A Nova Scotia business is happy to have its office chicken back after she flew the coop over the weekend.
Henrietta the “rogue chicken” had been living at Dalton Jodrey Plumbing & Heating in Pleasantville, N.S., since last summer after she showed up one day with a group of guinea hens who roam the neighbourhood.
“She just never went back with the guinea hens,” said office manager Michele Brewster. “She just kind of hangs in the yard.”
Henrietta has a coop set up in the company garage, where she stays at night with her babies. She spends her days wandering around the property and is quite fond of tomatoes, Brewster said.
While she may be a chicken by breed, Henrietta is not a chicken by nature. The bird has an appetite for adventure and has a habit of sneaking into vehicles when the driver isn’t looking.
“You have to watch because she’s been known to jump in a work van and go down the road before they realize that she’s in the van,” Brewster said.
“She’s a riot.”
The chicken isn’t scared of the loud work trucks — “I don’t know if she’s courageous or stupid,” Brewster said — and has had to be chased away from them in the past.
On Sunday, Dalton Jodrey Plumbing & Heating had a call for a septic tank pump-out. The worker arrived that morning to take the vacuum truck to go on the job.
“When he went to get out of the truck, he noticed she was tucked in under the cab,” Brewster said.
“So he took her out, scooched her in the barn, thought he scared her off enough to keep her in the barn, went to go do the job.”
Little did he know that the freedom-seeking fowl had managed to sneak back on the truck.
“Then, at the end of the day when they came to put the chickens in, the babies were there, but she was not,” Brewster said.
“We scoured the yard, the whole property — because sometimes she’ll disappear laying eggs, and she’ll sit on them, but she’ll always come back for dinner — and she didn’t come back.”
Everyone was “very upset,” she said, as the weather was extremely cold on Monday and Tuesday. However, they didn’t find any evidence that she had been plucked away by a hungry fox or eagle, so there was still hope.
After having no luck in their search, the business made a post on its Facebook page on Wednesday asking if anyone had seen Henrietta in the community located about 90 minutes from Halifax.
That’s when they found out that she had been rescued and taken to the wildlife rehabilitation centre Hope for Wildlife after she was spotted running around Bridgewater, a 10-minute drive away.

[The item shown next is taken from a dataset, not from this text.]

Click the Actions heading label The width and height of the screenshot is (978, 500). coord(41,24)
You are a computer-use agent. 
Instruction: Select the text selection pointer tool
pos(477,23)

“She was in town, she must have jumped out of the truck by the intersection by the bridge in Bridgewater,” Brewster said.
They went to pick Henrietta up from the organization Wednesday evening and she is now safely back at home.

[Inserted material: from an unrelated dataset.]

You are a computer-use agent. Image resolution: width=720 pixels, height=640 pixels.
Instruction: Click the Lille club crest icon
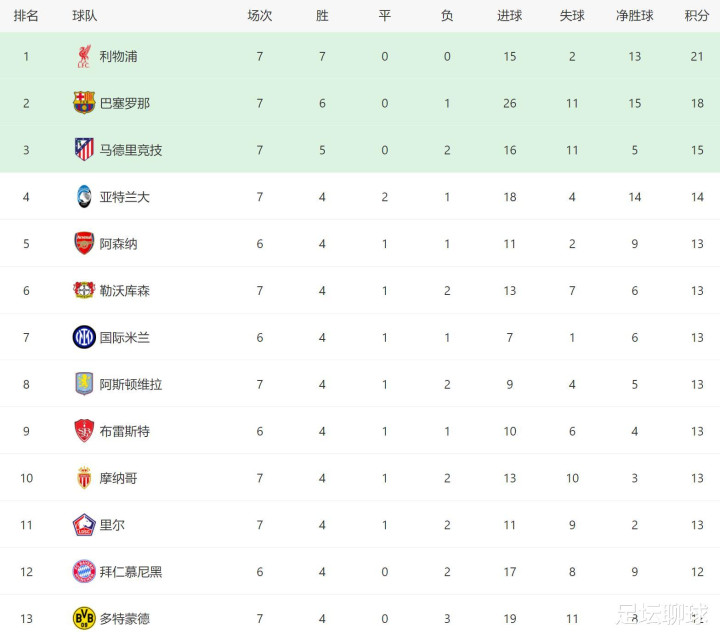pos(84,525)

“We were just over the moon. … We were just beside ourselves without her,” said Brewster on Thursday.
“So that’s quite the excellent adventure. We haven’t seen her try to get in the truck today, but it’s early in the day.”
On Thursday morning, Henrietta was happily running around with the little ones, clucking away and digging holes.
“She’s probably pretty happy to be home, but I can’t imagine what goes through a chicken’s mind,” Brewster said.
While some at the business believe the incident might have put Henrietta off from future stowaway adventures, Brewster isn’t convinced.
“She’s almost like a little puppy — just loves to explore, very curious about everything,” she said.
“I don’t know. We’ll have to wait and see.”